Pixel coordinate grounding data:
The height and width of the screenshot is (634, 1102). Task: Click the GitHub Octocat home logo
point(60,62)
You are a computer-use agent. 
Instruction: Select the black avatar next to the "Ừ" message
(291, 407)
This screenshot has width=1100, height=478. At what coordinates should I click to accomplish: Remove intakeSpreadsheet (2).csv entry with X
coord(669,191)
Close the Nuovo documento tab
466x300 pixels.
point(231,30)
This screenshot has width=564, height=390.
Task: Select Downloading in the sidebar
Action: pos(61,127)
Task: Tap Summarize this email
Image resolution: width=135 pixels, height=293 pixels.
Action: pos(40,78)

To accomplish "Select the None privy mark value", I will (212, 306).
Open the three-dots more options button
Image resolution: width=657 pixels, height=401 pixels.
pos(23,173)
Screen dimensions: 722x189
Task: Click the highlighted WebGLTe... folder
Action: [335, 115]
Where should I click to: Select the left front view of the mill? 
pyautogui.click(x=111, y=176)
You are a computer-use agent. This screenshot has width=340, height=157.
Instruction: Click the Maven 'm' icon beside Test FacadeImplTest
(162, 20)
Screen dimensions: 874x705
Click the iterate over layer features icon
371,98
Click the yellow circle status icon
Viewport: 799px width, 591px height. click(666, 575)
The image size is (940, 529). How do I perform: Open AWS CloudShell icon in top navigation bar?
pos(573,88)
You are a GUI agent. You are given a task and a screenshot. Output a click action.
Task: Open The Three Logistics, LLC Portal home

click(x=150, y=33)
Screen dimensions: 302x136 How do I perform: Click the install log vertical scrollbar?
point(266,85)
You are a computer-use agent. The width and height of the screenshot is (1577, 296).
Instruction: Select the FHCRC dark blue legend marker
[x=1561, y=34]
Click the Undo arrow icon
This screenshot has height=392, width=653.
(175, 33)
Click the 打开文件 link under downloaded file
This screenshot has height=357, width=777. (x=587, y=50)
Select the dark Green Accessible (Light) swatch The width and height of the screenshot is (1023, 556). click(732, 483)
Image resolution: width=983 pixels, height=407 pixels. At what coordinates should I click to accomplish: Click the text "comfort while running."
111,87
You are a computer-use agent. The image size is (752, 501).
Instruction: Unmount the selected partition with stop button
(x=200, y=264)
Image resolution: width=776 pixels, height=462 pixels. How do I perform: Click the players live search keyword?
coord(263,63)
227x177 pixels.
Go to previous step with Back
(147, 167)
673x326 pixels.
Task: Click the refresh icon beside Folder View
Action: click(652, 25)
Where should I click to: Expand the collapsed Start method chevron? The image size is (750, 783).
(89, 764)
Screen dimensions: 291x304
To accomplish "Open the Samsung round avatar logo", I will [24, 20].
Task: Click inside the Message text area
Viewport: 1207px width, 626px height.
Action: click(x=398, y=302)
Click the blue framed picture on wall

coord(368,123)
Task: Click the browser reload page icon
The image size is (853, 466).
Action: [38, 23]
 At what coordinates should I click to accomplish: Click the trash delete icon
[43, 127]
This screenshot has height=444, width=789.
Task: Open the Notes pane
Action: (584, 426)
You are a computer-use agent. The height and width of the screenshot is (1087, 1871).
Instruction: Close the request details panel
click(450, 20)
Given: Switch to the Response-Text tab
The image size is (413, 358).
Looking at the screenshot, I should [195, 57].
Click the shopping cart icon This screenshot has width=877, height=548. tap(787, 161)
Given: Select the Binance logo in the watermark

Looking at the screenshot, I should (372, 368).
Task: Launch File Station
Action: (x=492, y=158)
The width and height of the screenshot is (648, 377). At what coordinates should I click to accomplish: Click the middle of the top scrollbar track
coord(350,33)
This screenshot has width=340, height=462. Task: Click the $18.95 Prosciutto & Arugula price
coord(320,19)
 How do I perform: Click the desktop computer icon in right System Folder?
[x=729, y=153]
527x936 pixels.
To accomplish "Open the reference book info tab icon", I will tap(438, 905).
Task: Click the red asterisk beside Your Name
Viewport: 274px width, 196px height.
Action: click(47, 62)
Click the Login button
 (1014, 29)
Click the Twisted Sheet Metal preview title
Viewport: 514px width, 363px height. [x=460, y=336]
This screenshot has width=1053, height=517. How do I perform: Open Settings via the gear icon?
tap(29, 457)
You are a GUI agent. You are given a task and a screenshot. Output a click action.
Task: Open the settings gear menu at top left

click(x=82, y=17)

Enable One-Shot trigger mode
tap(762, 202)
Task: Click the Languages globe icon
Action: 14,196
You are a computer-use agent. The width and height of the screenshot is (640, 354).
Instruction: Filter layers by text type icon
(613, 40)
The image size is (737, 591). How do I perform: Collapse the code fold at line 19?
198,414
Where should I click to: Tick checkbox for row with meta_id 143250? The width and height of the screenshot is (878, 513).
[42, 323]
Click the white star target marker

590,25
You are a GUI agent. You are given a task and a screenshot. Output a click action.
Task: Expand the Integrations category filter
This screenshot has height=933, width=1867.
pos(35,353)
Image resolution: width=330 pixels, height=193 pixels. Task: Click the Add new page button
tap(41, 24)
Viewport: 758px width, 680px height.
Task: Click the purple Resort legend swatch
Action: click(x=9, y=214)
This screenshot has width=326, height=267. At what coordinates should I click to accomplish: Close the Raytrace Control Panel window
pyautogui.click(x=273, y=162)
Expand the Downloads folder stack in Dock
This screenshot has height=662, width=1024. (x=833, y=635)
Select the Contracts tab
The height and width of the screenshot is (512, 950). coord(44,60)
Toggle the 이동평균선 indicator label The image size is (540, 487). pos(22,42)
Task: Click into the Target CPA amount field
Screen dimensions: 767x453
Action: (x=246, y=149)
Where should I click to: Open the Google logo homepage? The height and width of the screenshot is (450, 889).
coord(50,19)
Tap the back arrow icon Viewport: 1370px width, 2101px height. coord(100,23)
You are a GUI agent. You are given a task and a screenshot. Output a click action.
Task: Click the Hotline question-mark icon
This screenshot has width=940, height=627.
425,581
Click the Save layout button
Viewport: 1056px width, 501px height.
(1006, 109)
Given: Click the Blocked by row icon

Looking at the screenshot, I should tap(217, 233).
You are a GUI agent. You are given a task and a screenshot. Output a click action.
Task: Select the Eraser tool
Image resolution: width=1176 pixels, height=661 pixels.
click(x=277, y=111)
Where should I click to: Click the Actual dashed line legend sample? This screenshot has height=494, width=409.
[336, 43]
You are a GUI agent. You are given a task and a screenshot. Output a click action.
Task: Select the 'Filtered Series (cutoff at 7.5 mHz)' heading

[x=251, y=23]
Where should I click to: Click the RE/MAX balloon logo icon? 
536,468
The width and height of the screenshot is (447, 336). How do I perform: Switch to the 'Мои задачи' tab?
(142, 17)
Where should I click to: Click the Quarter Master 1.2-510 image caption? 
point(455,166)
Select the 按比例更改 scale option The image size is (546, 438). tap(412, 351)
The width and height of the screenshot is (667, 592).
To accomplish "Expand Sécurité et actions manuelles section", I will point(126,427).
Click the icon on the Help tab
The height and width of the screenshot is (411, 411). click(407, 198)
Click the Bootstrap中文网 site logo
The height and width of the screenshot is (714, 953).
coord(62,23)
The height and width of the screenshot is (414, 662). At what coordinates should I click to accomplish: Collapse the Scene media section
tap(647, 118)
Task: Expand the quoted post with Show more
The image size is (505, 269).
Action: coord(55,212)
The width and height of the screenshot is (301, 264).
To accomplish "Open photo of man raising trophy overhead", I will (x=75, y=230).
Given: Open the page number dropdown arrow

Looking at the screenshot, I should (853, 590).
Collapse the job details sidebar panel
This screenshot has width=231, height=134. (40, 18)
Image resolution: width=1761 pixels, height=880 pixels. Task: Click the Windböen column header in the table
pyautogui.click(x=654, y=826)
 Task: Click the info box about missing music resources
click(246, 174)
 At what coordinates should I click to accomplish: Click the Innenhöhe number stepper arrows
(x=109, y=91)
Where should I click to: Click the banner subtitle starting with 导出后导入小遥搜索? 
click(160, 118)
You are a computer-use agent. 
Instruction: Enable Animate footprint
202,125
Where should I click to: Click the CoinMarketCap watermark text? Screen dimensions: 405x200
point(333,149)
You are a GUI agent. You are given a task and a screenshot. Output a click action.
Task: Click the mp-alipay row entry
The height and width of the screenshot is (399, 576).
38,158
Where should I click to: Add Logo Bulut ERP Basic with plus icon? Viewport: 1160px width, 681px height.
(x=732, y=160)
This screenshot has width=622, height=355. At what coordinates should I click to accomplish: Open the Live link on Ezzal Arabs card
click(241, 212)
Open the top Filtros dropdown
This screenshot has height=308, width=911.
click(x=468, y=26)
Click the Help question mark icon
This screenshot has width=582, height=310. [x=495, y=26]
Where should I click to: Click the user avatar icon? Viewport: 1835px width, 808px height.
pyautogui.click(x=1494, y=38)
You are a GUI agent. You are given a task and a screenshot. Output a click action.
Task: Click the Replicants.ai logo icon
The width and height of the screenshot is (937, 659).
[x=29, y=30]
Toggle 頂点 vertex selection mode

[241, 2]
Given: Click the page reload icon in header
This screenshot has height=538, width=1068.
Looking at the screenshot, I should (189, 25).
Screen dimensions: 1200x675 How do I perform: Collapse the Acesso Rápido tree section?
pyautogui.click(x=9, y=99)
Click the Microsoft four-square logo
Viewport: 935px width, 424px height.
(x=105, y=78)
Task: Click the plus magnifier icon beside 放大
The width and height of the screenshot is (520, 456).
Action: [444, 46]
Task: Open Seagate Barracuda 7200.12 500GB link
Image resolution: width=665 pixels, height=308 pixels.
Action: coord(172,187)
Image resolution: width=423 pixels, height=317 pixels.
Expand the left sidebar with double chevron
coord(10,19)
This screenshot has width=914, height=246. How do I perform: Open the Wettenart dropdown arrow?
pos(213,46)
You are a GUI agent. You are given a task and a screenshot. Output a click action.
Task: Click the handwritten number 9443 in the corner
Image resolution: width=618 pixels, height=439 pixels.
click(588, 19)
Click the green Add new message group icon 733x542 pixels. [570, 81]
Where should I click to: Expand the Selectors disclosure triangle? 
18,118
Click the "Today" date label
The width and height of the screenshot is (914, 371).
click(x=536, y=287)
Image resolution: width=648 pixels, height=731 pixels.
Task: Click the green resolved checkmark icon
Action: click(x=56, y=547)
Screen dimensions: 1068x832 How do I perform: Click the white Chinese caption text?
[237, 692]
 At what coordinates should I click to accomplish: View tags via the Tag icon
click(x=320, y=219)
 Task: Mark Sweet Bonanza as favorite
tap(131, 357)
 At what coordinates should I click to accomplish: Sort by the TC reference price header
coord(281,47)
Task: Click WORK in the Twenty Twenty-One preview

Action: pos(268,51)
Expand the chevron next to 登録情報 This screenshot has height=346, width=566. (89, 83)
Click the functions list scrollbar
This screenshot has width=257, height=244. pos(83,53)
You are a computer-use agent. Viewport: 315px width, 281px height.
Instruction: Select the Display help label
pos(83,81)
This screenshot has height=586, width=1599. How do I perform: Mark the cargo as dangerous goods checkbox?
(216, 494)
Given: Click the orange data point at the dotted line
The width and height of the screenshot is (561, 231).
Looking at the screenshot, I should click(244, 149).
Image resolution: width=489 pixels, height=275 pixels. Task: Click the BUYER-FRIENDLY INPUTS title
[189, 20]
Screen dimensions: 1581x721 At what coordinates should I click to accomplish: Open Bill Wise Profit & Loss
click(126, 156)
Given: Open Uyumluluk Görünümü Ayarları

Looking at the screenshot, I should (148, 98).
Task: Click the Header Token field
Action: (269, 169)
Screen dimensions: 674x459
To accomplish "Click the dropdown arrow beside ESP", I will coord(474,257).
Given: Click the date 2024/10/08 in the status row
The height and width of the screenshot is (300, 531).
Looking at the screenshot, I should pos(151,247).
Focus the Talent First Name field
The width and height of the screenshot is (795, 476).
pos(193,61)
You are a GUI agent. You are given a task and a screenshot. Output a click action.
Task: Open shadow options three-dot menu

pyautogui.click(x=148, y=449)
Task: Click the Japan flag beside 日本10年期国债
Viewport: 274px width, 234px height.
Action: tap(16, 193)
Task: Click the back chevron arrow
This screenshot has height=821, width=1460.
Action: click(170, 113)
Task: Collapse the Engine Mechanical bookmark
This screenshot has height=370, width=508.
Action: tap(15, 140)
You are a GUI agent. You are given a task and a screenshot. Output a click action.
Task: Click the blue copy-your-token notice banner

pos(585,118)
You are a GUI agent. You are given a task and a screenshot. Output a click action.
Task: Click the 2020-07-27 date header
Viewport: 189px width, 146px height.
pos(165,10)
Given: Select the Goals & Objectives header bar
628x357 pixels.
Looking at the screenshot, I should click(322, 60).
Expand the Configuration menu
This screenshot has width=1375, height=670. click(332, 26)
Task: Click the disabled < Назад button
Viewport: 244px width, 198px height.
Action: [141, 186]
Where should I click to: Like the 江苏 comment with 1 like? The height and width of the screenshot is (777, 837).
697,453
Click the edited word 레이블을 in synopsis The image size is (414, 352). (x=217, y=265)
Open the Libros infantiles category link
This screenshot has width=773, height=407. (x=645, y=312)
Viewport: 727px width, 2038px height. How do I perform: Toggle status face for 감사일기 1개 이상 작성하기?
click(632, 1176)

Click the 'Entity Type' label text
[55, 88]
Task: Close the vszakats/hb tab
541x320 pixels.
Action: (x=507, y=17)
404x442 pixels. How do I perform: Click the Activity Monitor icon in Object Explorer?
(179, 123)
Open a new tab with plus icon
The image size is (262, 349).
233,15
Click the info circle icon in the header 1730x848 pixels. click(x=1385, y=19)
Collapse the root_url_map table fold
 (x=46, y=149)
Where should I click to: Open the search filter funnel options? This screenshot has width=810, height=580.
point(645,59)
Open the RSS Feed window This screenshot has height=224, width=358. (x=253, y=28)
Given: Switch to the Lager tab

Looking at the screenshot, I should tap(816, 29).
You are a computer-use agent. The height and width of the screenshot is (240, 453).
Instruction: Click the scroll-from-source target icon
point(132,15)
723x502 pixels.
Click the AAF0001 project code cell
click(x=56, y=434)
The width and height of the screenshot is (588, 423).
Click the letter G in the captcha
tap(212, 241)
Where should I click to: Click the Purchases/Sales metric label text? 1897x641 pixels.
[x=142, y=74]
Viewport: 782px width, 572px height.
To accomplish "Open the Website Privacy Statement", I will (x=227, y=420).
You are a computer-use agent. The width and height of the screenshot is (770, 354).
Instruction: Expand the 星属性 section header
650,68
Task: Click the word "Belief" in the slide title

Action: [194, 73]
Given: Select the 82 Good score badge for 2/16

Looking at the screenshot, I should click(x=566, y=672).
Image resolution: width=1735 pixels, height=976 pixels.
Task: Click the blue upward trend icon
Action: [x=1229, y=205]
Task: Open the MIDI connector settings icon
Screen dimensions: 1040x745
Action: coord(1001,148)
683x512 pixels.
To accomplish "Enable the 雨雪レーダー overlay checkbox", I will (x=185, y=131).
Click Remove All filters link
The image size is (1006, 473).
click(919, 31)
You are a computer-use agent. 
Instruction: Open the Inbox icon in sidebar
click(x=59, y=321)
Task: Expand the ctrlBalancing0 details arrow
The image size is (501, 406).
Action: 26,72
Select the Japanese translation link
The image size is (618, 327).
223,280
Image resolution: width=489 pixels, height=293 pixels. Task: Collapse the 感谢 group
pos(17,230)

*DESCRIPTION OF THE TASK:* Scan the records above and count the lines that contain "reload". No text besides the count.

*ANSWER TO THIS PROBLEM:* 2